Business cards are yet another thing that can be added to the ever growing list of “smart” products; and for actually in my option, for a good reason too. With a tap of the card, it’s possible to launch web sites, share always up-to-date contact information, link to a mobile app, or perform many other actions that could be useful when networking in 2017.
Like with all smart devices, it is important security is considered. In this post, we will look at the things to consider when sharing (or even accepting) someone’s NFC (Near-field Communication) enabled business card. Although an android device is used in this post, any NFC reader/writer (including iPhone) can perform the same actions.
In order to understand the attack surface, we should understand how these cards work. Although the idea of smart business cards is not new (most phones can share contact details electronically), we now are seeing paper business cards with embedded NFC chips and that is what we will discuss in this blog post.

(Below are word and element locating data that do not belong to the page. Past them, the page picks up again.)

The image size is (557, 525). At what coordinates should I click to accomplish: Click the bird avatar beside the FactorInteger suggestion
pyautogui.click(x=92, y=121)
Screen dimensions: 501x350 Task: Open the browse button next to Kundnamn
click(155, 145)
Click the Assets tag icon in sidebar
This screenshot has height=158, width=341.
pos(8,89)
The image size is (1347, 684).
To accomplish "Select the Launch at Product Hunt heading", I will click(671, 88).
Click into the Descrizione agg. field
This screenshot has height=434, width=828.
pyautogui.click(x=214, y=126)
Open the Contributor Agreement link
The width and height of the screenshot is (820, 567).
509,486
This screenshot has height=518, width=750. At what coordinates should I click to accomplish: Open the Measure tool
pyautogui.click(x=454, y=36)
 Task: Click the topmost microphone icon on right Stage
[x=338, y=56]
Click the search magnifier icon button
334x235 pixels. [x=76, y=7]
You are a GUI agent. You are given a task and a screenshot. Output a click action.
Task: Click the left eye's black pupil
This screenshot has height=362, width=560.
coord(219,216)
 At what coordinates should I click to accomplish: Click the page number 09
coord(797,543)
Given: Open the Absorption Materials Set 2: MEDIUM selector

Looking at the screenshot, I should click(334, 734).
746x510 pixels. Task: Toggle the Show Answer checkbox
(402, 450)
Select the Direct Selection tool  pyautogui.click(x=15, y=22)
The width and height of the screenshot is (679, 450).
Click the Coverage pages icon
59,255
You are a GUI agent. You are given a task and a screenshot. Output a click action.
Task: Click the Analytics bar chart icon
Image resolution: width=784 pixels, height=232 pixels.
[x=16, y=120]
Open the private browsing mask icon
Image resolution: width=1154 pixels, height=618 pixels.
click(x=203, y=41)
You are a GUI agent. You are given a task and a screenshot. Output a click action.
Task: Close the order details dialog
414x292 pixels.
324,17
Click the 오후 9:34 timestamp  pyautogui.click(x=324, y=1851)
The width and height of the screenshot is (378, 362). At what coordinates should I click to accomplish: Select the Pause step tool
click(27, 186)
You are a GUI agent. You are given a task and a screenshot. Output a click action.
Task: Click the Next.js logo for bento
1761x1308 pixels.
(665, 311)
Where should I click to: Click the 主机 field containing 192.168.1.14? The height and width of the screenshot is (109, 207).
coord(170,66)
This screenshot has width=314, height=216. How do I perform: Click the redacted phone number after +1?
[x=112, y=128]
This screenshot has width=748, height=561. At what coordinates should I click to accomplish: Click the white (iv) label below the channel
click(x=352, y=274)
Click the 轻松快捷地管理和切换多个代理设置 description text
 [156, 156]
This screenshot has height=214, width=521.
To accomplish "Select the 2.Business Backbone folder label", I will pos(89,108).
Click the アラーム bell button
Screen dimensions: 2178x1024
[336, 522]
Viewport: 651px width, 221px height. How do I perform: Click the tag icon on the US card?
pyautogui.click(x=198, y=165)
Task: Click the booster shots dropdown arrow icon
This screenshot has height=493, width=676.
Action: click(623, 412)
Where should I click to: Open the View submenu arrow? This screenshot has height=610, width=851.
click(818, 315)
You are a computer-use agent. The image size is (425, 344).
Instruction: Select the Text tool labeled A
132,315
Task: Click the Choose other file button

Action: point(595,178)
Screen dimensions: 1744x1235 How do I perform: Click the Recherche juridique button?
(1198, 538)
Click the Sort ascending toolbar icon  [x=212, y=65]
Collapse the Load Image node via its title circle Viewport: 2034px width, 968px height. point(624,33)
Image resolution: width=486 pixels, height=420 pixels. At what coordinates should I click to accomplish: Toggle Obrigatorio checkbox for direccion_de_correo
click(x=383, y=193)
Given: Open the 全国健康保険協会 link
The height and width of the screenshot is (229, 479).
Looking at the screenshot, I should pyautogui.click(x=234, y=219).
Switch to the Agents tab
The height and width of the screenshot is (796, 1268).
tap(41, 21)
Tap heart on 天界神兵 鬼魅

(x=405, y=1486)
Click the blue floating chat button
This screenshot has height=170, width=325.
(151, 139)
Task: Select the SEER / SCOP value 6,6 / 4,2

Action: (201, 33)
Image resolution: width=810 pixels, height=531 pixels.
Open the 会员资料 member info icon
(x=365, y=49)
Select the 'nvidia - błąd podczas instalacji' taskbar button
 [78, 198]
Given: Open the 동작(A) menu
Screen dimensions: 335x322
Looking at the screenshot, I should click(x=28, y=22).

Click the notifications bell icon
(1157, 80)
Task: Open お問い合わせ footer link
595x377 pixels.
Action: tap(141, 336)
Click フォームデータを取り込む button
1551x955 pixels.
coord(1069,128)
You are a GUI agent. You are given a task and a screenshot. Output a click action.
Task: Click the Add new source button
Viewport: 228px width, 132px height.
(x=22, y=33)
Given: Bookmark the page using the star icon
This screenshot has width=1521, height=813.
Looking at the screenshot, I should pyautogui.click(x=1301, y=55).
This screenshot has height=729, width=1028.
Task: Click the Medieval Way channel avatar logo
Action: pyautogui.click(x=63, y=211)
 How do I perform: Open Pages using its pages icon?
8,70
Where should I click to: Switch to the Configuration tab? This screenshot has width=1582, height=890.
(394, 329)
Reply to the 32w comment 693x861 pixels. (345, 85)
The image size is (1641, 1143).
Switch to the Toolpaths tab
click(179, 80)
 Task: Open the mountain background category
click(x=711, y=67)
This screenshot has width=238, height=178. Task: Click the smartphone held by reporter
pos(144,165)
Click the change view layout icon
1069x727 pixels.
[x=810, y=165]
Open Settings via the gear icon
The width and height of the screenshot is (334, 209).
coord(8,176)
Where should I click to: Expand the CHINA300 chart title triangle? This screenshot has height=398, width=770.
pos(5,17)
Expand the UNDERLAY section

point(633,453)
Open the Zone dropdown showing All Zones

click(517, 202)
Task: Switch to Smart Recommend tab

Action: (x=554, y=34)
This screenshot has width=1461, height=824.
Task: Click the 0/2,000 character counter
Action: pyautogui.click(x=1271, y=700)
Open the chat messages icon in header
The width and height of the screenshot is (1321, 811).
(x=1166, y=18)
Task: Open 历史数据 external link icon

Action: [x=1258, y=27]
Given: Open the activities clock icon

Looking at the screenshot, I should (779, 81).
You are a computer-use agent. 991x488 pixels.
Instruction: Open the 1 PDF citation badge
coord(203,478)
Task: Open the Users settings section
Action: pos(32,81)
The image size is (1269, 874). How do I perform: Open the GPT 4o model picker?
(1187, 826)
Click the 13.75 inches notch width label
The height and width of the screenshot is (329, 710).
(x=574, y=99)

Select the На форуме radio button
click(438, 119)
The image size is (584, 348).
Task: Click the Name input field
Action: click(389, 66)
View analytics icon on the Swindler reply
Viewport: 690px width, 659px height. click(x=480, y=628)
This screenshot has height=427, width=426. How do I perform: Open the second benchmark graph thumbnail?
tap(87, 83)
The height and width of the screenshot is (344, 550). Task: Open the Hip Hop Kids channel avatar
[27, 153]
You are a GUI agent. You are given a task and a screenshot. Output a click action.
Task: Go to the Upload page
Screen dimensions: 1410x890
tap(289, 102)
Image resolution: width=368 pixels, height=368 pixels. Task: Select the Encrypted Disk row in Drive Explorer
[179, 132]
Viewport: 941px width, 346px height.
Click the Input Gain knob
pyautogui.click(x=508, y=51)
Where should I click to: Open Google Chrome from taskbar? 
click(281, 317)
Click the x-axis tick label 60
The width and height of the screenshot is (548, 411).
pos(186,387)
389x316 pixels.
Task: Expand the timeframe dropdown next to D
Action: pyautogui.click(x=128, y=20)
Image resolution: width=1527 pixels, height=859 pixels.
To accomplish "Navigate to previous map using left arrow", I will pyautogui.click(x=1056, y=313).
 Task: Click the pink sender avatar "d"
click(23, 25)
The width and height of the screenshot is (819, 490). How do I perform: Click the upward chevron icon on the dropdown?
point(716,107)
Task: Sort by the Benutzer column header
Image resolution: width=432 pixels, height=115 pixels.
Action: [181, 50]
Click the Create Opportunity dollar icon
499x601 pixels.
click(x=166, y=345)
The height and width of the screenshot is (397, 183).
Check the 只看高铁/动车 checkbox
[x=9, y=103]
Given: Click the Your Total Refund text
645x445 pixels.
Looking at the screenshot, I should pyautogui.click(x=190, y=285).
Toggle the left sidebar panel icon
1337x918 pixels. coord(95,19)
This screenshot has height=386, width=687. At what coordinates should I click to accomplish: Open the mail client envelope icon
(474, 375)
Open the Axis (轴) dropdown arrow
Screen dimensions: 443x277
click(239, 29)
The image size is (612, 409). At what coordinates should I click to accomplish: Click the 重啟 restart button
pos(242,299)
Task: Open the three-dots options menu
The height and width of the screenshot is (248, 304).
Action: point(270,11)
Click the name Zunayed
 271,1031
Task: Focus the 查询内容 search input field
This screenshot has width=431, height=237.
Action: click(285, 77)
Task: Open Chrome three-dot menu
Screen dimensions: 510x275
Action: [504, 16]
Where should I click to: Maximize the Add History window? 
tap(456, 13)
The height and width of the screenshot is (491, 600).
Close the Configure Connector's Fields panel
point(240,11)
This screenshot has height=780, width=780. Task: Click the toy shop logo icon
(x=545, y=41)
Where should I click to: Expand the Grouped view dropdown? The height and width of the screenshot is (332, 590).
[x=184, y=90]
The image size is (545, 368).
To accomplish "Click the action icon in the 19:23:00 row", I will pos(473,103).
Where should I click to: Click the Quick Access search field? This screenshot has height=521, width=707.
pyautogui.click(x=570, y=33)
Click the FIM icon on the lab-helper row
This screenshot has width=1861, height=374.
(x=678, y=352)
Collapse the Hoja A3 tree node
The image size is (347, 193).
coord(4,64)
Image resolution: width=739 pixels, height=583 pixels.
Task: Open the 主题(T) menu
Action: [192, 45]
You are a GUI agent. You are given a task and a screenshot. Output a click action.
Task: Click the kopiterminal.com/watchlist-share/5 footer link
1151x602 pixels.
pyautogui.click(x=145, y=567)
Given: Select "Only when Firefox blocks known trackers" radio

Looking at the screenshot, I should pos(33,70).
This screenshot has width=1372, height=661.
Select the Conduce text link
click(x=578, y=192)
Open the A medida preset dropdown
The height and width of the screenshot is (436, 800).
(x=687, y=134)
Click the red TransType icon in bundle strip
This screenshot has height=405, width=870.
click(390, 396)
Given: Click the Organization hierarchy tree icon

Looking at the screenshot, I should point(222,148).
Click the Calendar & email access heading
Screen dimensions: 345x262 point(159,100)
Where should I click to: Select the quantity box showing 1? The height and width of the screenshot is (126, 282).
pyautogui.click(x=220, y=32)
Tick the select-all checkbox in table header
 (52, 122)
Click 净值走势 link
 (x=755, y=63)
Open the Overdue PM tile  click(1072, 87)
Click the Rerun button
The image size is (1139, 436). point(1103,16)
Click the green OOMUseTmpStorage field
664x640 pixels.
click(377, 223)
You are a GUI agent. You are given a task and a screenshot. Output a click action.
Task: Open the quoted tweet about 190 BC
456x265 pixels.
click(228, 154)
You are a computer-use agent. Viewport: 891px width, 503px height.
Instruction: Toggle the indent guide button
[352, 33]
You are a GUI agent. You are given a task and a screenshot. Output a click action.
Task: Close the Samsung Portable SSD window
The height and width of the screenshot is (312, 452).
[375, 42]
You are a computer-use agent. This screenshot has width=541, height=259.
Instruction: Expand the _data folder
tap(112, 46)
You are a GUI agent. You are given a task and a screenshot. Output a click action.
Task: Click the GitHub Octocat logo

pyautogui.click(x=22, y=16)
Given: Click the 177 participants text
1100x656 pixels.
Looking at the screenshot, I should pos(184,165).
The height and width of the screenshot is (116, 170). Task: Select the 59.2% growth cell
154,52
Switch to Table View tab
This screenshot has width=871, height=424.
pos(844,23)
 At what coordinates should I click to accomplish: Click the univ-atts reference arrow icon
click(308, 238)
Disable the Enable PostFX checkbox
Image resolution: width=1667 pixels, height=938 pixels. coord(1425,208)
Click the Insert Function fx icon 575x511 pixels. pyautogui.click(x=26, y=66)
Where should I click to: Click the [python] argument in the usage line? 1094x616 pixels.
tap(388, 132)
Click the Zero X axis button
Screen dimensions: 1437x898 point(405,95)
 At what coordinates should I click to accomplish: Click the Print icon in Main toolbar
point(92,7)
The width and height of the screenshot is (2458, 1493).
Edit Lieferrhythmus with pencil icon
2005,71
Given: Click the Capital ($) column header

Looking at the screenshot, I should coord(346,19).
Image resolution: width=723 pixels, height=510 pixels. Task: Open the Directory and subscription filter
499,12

NFC is a well understood technology that can allow two devices to communicate and share information over short range. In fact, NFC is now so popular most modern smartphones come with a NFC chip, allowing things like contactless payments and secure bluetooth pairing. With NFC enabled business cards, it’s possible to tap a card on an NFC enabled smart phone and perform an action such as displaying a web page.
Here, a NFC enabled business card is used to open the browser to a web page with the displaying contact information (Personally Identifiable Information removed):
With an application like NFC Tools on Android, it’s possible to read the full contents of the NFC card, including the URL that is opened on the reader (Record 0 - again, PII removed).
It can also be seen that although the card supports being locked by setting to to Read-Only mode, this card is writable. Although passwords are supported in this tag type, for the use case of a business card, it would not make sense have it set.
As the card is writable, it would be possible to change the value of the data stored on the card. This could be done by an attacker with the ability to tap the card with their NFC enabled smartphone whilst retrieving contact information.
Here, we use the same NFC Tools app to rewrite Record 0 to our favorite youtube video.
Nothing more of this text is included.